▼▼▼

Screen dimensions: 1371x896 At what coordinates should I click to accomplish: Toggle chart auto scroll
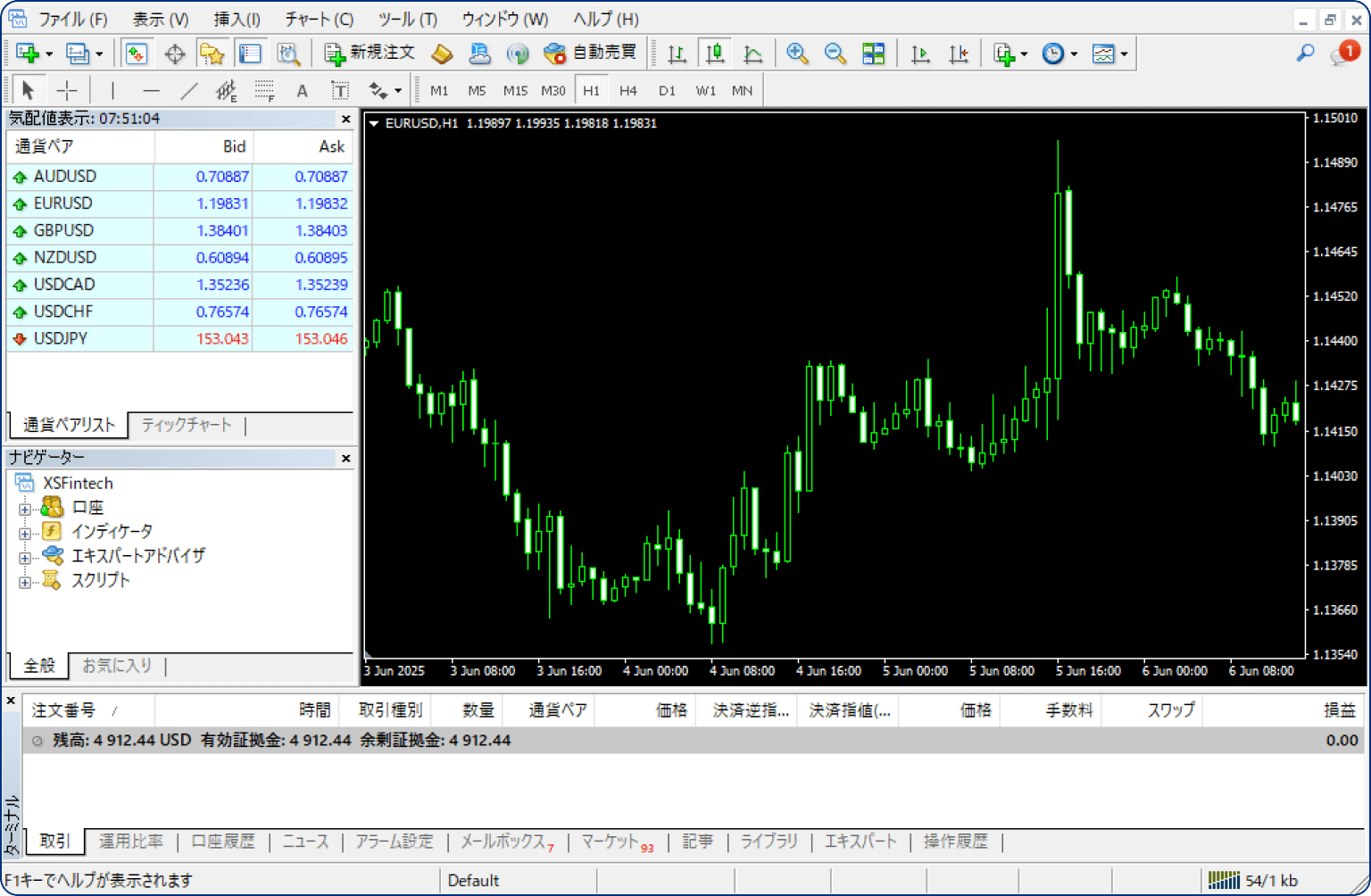point(920,54)
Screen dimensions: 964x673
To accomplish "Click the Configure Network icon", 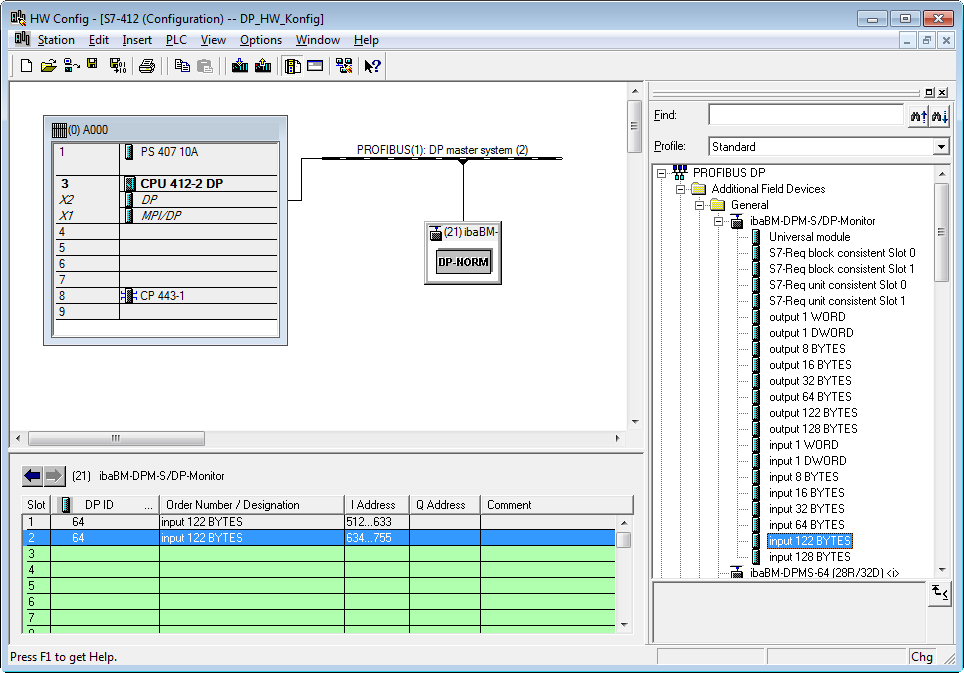I will [x=344, y=66].
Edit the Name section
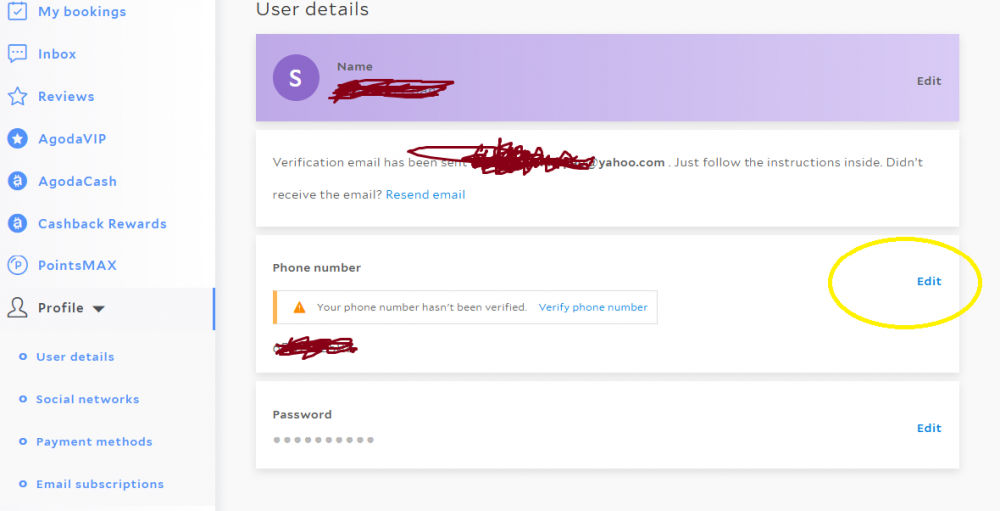This screenshot has width=1000, height=511. (x=929, y=81)
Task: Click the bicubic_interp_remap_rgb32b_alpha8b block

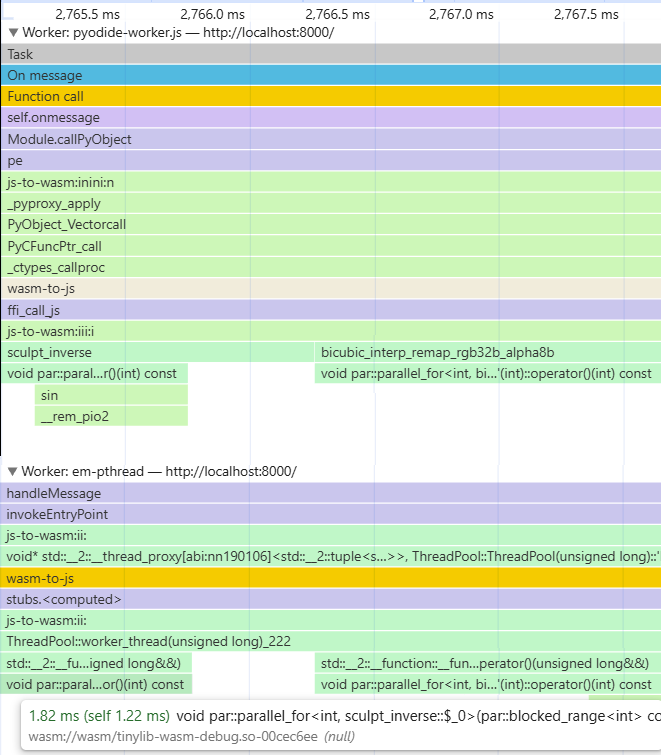Action: tap(487, 352)
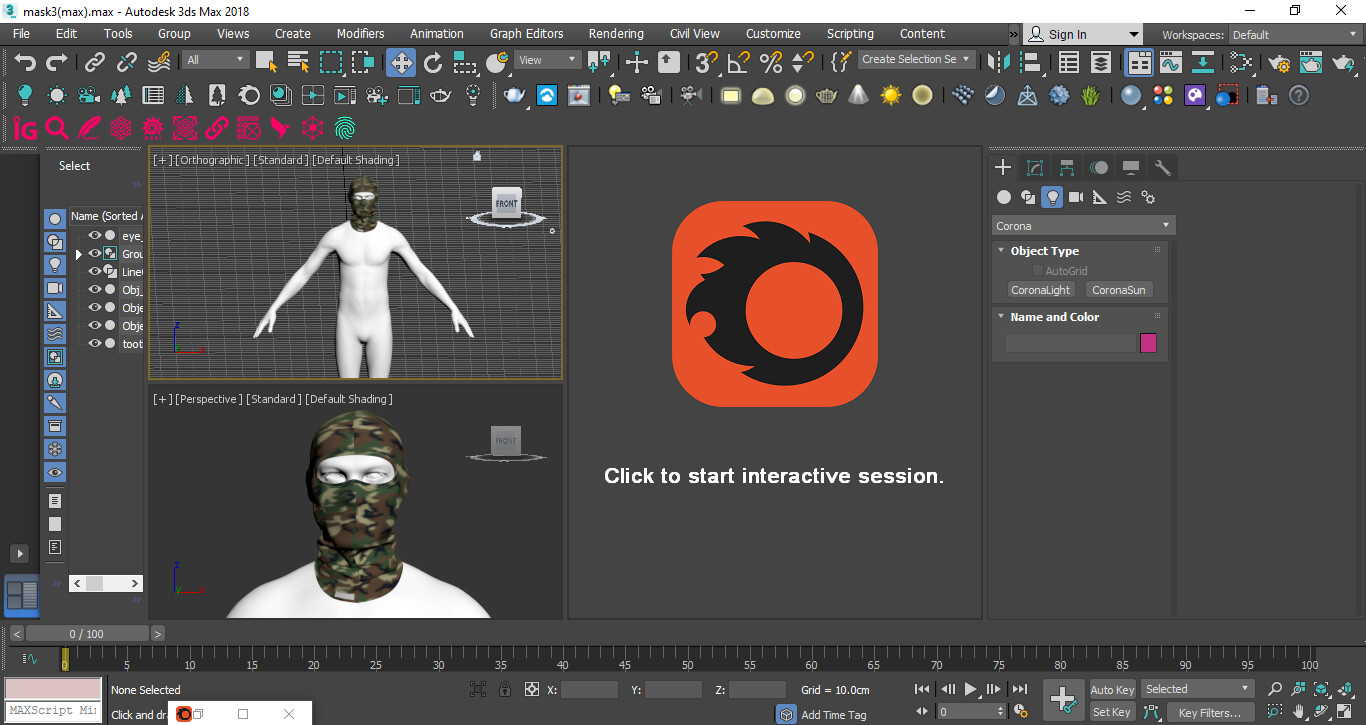Viewport: 1366px width, 725px height.
Task: Switch to the Cameras category in Create panel
Action: [1076, 197]
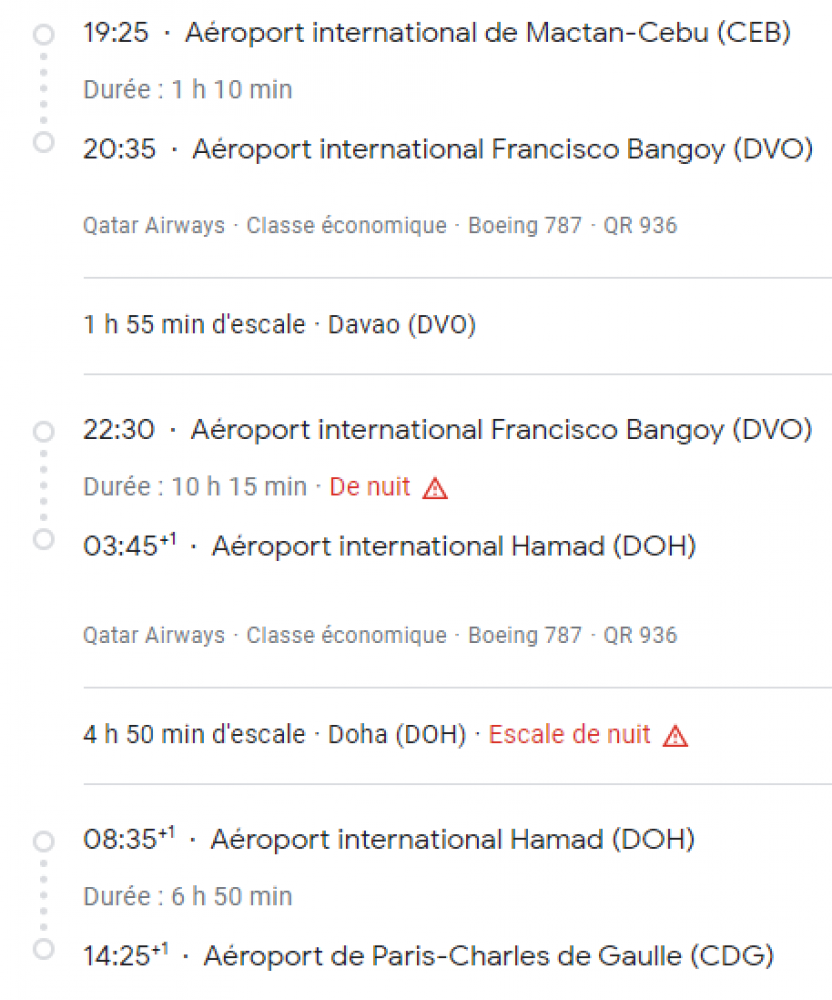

▲▲▲

* _EXERCISE GOAL_
Extract exactly the lines above from the line containing "Task: Click the" through the last one, both ends included, but not the pictures.

* _EXERCISE RESULT_
Task: Click the bicubic_interp_remap_rgb32b_alpha8b block

Action: tap(487, 352)
Viewport: 1366px width, 725px height.
Task: Switch to the Cameras category in Create panel
Action: [1076, 197]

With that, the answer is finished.